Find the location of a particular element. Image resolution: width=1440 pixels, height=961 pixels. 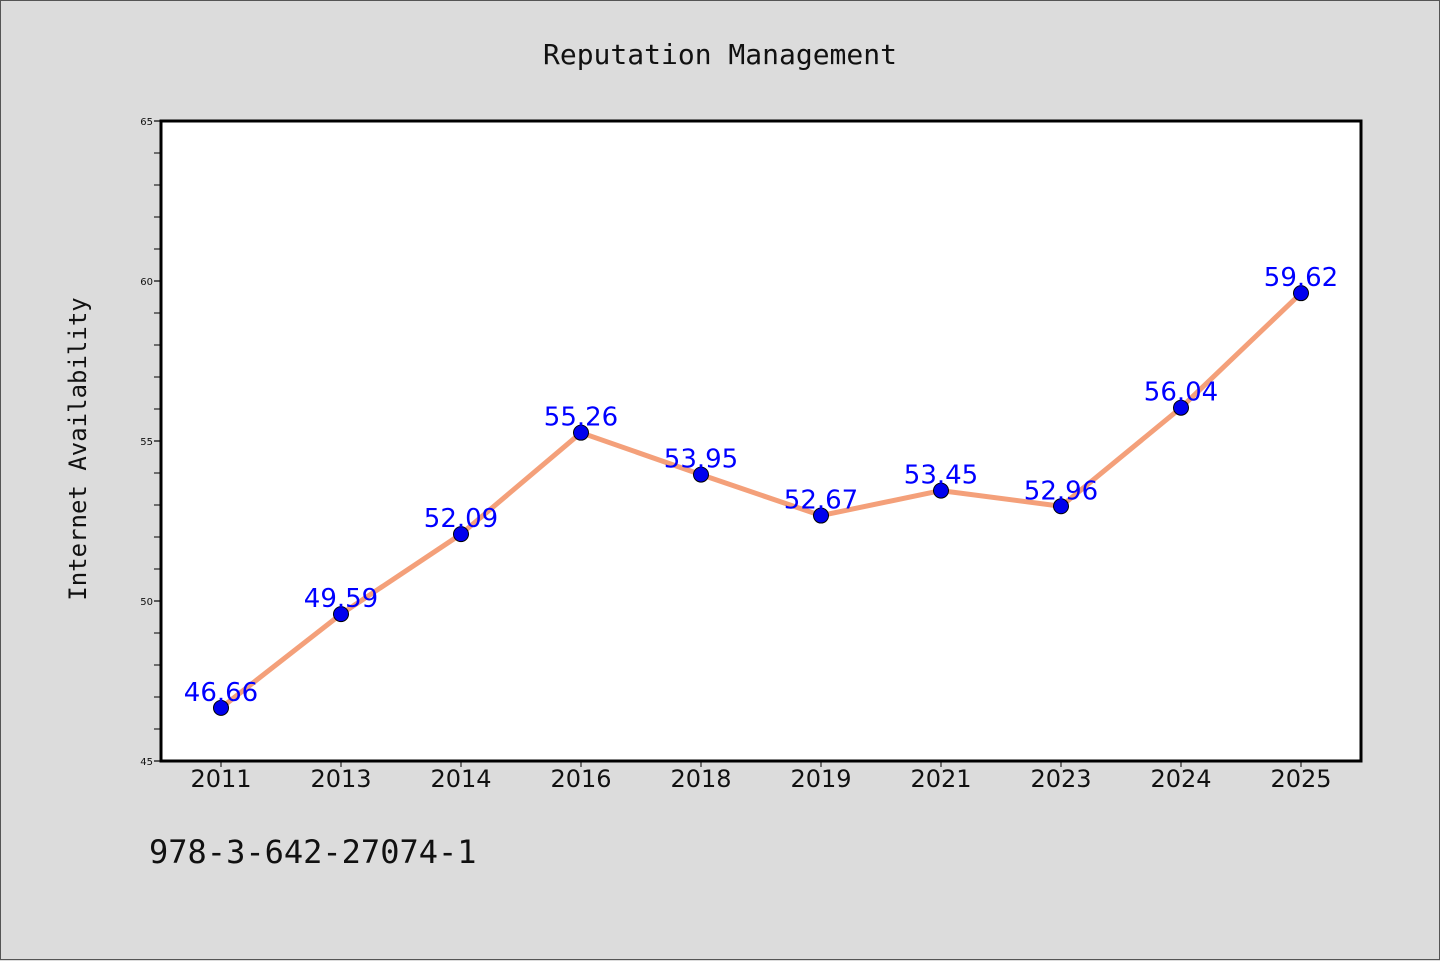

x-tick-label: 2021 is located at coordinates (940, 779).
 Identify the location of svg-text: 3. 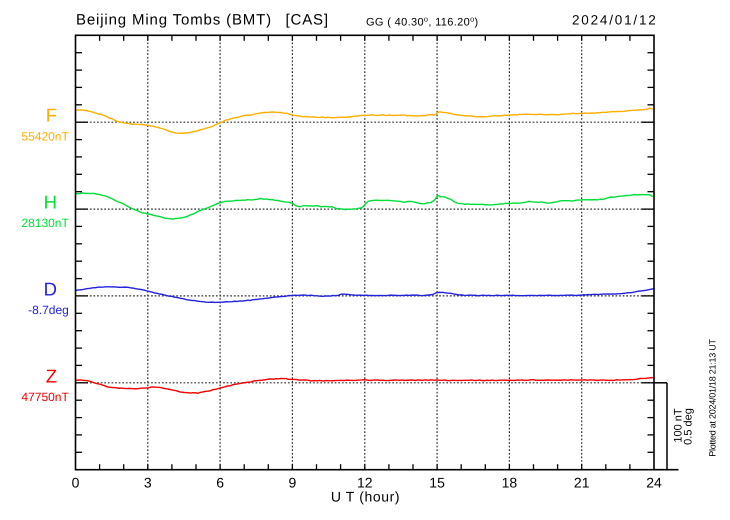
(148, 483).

══════

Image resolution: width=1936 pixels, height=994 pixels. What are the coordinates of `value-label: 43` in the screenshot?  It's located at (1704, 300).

══════

> [EXERCISE DESCRIPTION]: Quote the entries from the line with "Find the location" up to and including the line with "(148, 483).", word for word, leaving out the pictures.

> [TASK OUTPUT]:
Find the location of a particular element. Image resolution: width=1440 pixels, height=961 pixels. 

x-tick-label: 2021 is located at coordinates (940, 779).
 Identify the location of svg-text: 3. 
(148, 483).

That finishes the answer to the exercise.